The Minnesota Wild (25-10-8) visit Crypto.com Arena to face the Los Angeles Kings (17-14-9) on Monday, January 5, 2026 (10:30 PM ET), and the matchup has already delivered drama this season. The teams have met twice and both games went to a shootout, with Minnesota earning a 4-3 shootout win on Oct. 13, 2025, and Los Angeles answering with a 5-4 shootout win on Jan. 3, 2026. That history matters because it reinforces what these teams do best: defend well enough to keep games tight, then rely on execution and goaltending in the highest-leverage moments.

Matchup stats: where the edges live

On paper, Minnesota has been the more consistent team, especially in scoring margin and special teams.

  • Scoring: Minnesota is at about 3.14 goals per game, while Los Angeles sits at about 2.63.
  • Defense: Both teams defend at a high level: Minnesota is allowing about 2.60 goals per game, Los Angeles about 2.65.
  • Special teams: Minnesota carries the stronger power play at about 22.7%, while Los Angeles is around 16.1%. Penalty killing is close, with L.A. around 77.8% and Minnesota around 76.7%.
  • Faceoffs: Los Angeles has a slight edge on draws (about 49.4%) compared to Minnesota (about 46.8%).
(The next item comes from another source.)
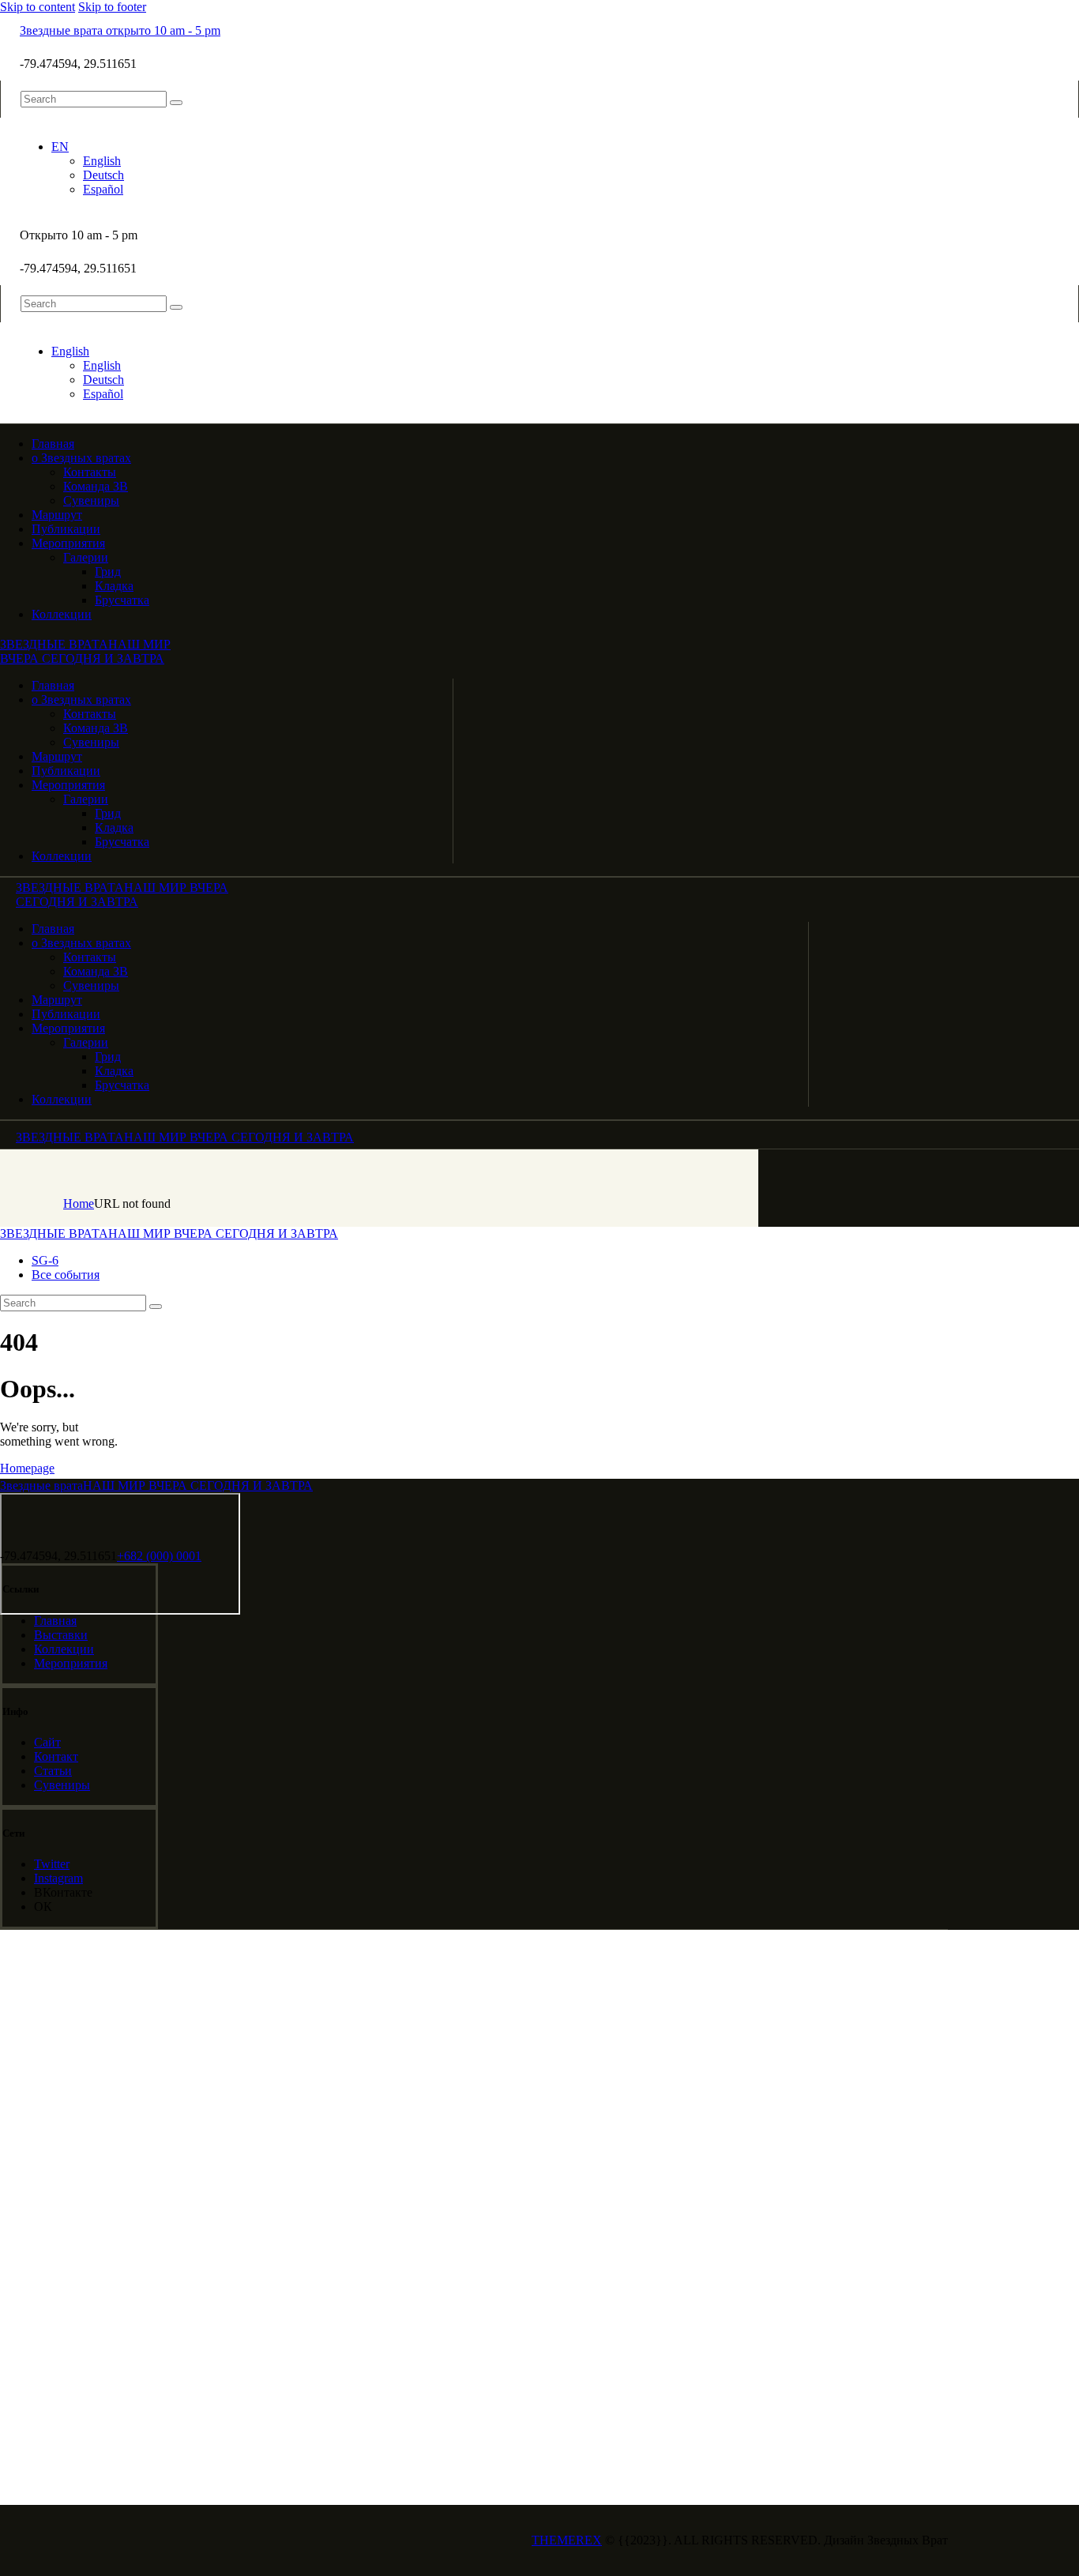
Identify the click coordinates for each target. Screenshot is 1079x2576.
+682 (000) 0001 (159, 1556)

This statistical shape explains why many Kings games become grinders. L.A. is comfortable in low-event hockey, leaning on defensive structure and forcing opponents to earn every clean look. Minnesota’s advantage tends to show up when the Wild can create special-teams opportunities or turn forecheck pressure into sustained zone time.

Recent trend: Minnesota’s road confidence

Minnesota arrives in a strong stretch, recently riding a multi-game point streak and playing with consistent pace away from home. That’s relevant against the Kings because Los Angeles thrives when opponents get impatient in the neutral zone and start forcing plays into traffic. If Minnesota stays disciplined and keeps their game direct, they can avoid feeding L.A.’s preferred “turnover and counter” rhythm.

Goalie watch (unconfirmed at publish time)

Projected starters have been listed as unconfirmed, but the expected matchup is Filip Gustavsson vs. Darcy Kuemper. Gustavsson’s season line has been strong (14-8-4, 2.45 GAA, .912 SV%, 3 shutouts) and Kuemper’s numbers have also been steady (11-7-6, 2.33 GAA, .911 SV%, 2 shutouts). The confirmation matters because this matchup has already produced two shootouts, and both teams are comfortable leaning on goaltending when the game tightens. Information provided by DailyFaceOff

Coaching styles that will shape the game

Minnesota under John Hynes has leaned into a direct identity. Hynes has emphasized a “north-south” approach—quick exits, pucks behind coverage, and a willingness to work the hard areas rather than chase pretty looks. The Wild want to forecheck heavy, win pucks below the dots, and turn retrievals into quick chances around the crease. When Minnesota is at their best, their pressure stays connected: F1 forces a decision, F2 and F3 arrive on time, and the puck stays in the offensive end long enough to wear teams down.

Los Angeles under Jim Hiller is unapologetically a checking team. The Kings want tight gaps, layers through the neutral zone, and defensive detail that keeps opponents to the perimeter. Tactically, L.A. has leaned into a 1-2-2 neutral-zone look that aims to disrupt entries, funnel attacks into less dangerous lanes, and create turnovers that instantly become offense the other way—without sacrificing structure.

What to watch early

The game’s early tone should tell the story. If Minnesota’s forecheck is on time and they draw penalties, their power play edge becomes a real factor. If Los Angeles wins the neutral-zone battle and forces Minnesota to dump pucks without support, the Kings can steer this into the low-event rhythm they prefer—exactly the type of game these teams have played against each other all season.